··· The records

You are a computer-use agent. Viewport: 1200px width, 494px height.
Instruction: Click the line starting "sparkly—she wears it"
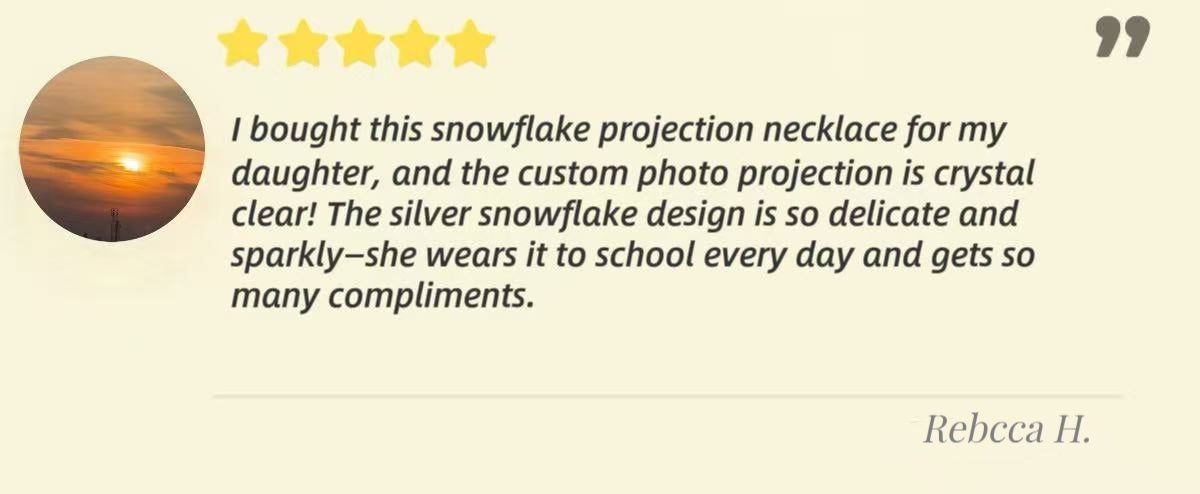(632, 257)
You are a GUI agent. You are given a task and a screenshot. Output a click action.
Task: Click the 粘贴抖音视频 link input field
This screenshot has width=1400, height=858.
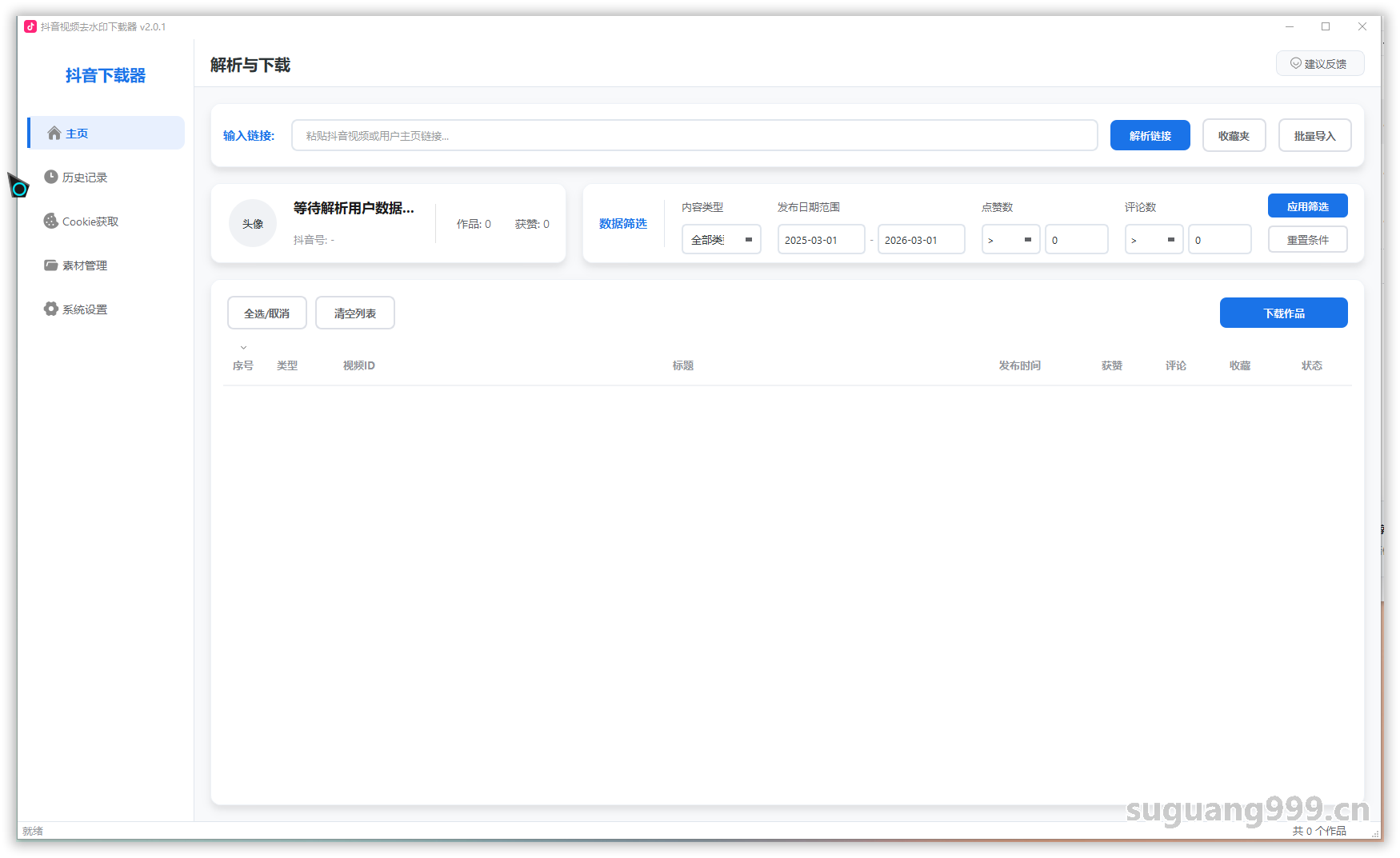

······

* **Work task**:
Copy out only the lines beginning at the line with "Task: Click the 粘贴抖音视频 link input field" and ending at the last line of the entries. Keep them exact; drop pictures.

* **Answer below**:
Task: Click the 粘贴抖音视频 link input field
This screenshot has width=1400, height=858.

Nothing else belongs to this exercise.